◆ Reading text:
● ● ● ● ●

It was thus a bizarre prize for Soviet music-lovers that the tapes of
broadcasts by Wilhelm Furtwängler and the Berlin Philharmonic arrived at
Soviet Radio. The German maestro’s concerts were broadcast all over
Europe, recorded on magnetic tape granting a superior fidelity not
normally obtainable. The ground-breaking machines gave a true
representation of a live concert, capturing the atmosphere of a packed
concert using three microphones. Never before had such advanced techniques
been used to recreate a concert. Believing the recording process fickle;
only upon the sensation of new tape recordings and with rivals such as
Karajan did Furtwängler change his ambivalence and Greater Germany Radio
broadcasts became a stable part of his work from 1941, almost a bargaining
tool to further his prevalence in the Third Reich. The philosophical depth
of his music-making influenced an entire generation. Such was their
popularity among music-lovers.
In the immediate post-war years, the tapes were broadcast on Moscow Radio.
Certainly, the recordings had a profound impact on musicians in the Soviet
Union. Some indeed changed their perception of music listening to Furtwängler.
This did not, however, include Yevgeny Mravinsky, who found the Berlin
maestro refreshing but who had long since found his own secret to interpretation.
The inspiration fell upon those of the Moscow school; Svetlanov, Kondrashin,
Rozhdestvensky, and others including the young David Oistrakh. The Magnetophon
became the most trustworthy medium in reproducing concerts and studio
recordings; its fidelity to musical sound far exceeding any rivals.
The tape machines were used at a series of concerts at the Large Hall of the
Moscow Conservatoire and later for recordings at Radio House. Significant
products of the German technology were Shostakovich’s Eighth and Prokofiev’s
Sixth Symphonies, which were recorded shortly after their performances on
Magnetophon.

● ● ● ● ●

◆ Information provided:

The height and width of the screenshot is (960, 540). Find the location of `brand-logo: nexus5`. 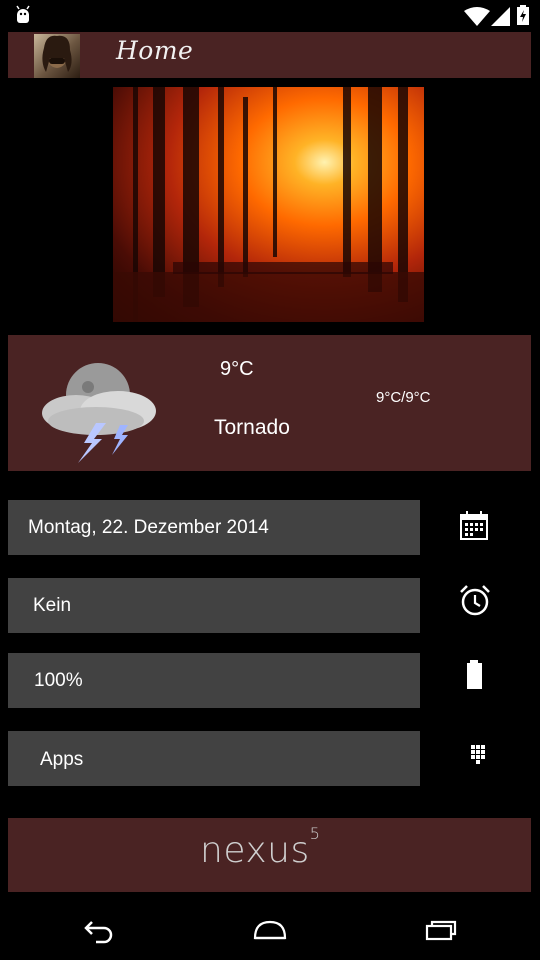

brand-logo: nexus5 is located at coordinates (260, 848).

● ● ● ● ●

◆ Exercise details: Please copy the stretch from "This did not, however, include" through "secret to interpretation." in the text on the Furtwängler tapes, swapping "refreshing" for "stimulating".

◆ Task solution:
This did not, however, include Yevgeny Mravinsky, who found the Berlin
maestro stimulating but who had long since found his own secret to interpretation.